Real Browser Testing With xk6-browser


Without a doubt, my favorite k6 extension is xk6-browser. xk6-browser finally brings browser test automation to k6. So you don’t need to learn a new tool or figure out how to integrate it if you already have load tests. You can create JavaScript-based, browser-driven tests with k6. Here’s how.

Since xk6-browser is an extension, we’re gonna need to build a custom version of k6 that includes that extension. And the thing that builds that is called xk6. What I’m doing here is I’m instructing xk6 to create a build using version 0.35 of k6, that includes xk6-browser. And this is a link to the repository where xk6-browser is stored.

Writing a browser testing script

So now that we have a version of k6 that includes xk6-browser, the next step is to create the browser script. Now you can do that in the one script, but just for ease of debugging I’m gonna put it in another script for now. We’re not going to be using the HTTP requests anymore so I’m going to import launcher from k6/x/browser. And I’ll save that as browser.

I’m definitely going to be using sleep, so let me go ahead and import that now as well. We’ll also need a default function for this. We’re setting up an instance of the launcher that’s going to launch Chromium in particular, and we do want to see it so I’m going to say headless: false. If you set this to true, that means that you won’t actually see the web browser being driven by the script, which is handy to see during demos. So we’ll do that, and then we have to set up the context.

So browser, oops, new context. And then we set up a page. The first one is go to the homepage. The second one is to view a product. Third, add the product to the cart. Fourth is go to the cart and then last, I want to check out. So to do that, I’ve already defined the browser context in page. Now I need to do page.goto and I will also want to wait for waitUntil: networkidle.

Great. I wanted to add some sort of check to make sure that I’ve actually gotten to a place so, let’s open up DevTools here and I wanna make sure that some results are displayed. I don’t necessarily need, you know 1-12 of 17 but, I want this one. Okay, so I’ll also say page.waitForSelector and that’ll be this.

And then let’s do a screenshot, because we just for, just in case we wanna debug later we wanna make sure that we will be able to have a look at at this screenshot to see what exactly went wrong. And I’ll put that in screenshots and I’ll say 01_homepage. Then let’s do a sleep. And I always like to do the random one. Random, and let’s say it from zero to four. This time I’m doing the custom k6 version browser.js.

For browser-based tests, I find it much more useful to actually see what’s going on rather than to look at the output. Because as you can see there are all sorts of errors here and I believe that they’re actually application errors so they can be a little bit misleading. It looks like that happened but let’s just look at the screenshots. Screenshot, yeah. That, that loaded fine. So we can continue.

Next step is to view a product. Okay, let’s go back here. This time I want to click this thing. It doesn’t really matter which, which item it is. I’ll just choose the first one. Looks like this is the actual product link. So let element = page. And this is where we actually paste the selector which is what I got from DevTools.

And then we haven’t done anything yet with it. We want to actually click it. So After that though, I’m going to want to make sure that we get to the right page. So, let’s see what happens when we click it. What can we look for? I guess we can look for this add to cart button, cuz if the item didn’t show up then we wouldn’t be able to add it to the cart. So let’s grab that. Button, button name is add to cart. Copy that.

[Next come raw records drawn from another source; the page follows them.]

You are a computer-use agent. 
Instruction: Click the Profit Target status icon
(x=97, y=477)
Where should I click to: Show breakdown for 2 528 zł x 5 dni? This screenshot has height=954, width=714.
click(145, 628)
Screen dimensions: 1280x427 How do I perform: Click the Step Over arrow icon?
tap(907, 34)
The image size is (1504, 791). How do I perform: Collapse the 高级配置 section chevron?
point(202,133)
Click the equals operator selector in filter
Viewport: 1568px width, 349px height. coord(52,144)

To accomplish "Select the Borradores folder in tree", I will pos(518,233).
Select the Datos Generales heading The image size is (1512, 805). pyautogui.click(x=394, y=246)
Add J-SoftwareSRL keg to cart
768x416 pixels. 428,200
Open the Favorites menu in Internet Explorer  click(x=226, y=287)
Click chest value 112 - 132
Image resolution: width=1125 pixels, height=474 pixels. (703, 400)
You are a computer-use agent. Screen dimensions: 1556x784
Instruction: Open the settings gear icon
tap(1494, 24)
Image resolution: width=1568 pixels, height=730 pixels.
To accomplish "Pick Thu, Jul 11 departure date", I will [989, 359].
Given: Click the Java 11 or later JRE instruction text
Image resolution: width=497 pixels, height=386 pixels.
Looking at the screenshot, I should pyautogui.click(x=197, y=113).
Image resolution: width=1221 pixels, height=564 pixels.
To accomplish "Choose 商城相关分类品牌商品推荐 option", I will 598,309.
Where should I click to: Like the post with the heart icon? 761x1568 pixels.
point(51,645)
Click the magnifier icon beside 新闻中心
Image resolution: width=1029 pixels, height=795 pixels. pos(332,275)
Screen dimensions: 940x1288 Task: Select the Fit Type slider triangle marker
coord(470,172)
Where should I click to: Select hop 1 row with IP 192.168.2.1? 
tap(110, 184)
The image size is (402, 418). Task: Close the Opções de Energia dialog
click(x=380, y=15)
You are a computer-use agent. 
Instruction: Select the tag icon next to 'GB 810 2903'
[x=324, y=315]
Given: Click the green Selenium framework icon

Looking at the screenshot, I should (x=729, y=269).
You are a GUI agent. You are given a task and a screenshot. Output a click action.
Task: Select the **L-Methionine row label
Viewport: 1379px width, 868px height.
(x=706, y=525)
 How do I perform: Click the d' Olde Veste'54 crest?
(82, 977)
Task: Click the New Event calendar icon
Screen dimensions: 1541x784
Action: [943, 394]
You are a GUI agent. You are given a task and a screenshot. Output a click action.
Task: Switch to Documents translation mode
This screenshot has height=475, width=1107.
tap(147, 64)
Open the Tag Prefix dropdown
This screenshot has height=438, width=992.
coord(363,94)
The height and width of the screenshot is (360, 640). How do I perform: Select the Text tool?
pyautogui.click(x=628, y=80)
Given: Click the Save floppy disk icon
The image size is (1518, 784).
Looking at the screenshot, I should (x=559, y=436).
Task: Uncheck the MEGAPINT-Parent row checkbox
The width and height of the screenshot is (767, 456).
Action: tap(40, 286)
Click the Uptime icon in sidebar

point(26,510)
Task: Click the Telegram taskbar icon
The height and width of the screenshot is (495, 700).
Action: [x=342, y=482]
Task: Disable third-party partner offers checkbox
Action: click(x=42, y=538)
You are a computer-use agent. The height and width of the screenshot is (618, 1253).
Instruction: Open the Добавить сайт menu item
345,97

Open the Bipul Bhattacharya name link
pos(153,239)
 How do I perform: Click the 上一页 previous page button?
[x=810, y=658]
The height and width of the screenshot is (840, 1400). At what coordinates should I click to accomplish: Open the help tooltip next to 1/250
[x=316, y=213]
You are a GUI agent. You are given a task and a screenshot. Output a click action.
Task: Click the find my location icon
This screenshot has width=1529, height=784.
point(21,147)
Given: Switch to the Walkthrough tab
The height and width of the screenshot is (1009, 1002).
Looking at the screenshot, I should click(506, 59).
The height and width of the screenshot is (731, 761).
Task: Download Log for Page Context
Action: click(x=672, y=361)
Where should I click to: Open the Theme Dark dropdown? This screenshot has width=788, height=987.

So then I’ll say page.waitForSelector, the selector with a button name there. Take another screenshot because why not? I’ll say 02_view-product and then another sleep. From here it was pretty much more of the same. Here’s me scripting adding the product to the cart, viewing the cart and then finally going to the checkout page. And here’s what happened when I played it all back. Here it is going to the homepage, and then clicking on the first product, and then adding that product to the cart, and then clicking view cart, and then proceeding to checkout.

The best part about this is that you don’t have to choose between the browser test and the protocol test. They’re both in k6 and written in JavaScript so you could include them in the same script. You can use stages to schedule when one starts and when one ends. You can change the load profile, add checks and thresholds. And you can also use all of the output options that are available for protocol tests for the browser tests as well.

The catch is that xk6-browser is really new. We’ve just announced it. It’s still in beta so you are likely to come across more than a few bugs. However, I’d still recommend that you give it a go. I’ve been playing around with it and I’ve found it more than serviceable for a lot of my use cases. Plus it’s just really cool to be able to test front-end performance along with back-end performance in the same testing script.

Thanks for watching. I will put a link to the xk6-browser repository below and happy testing.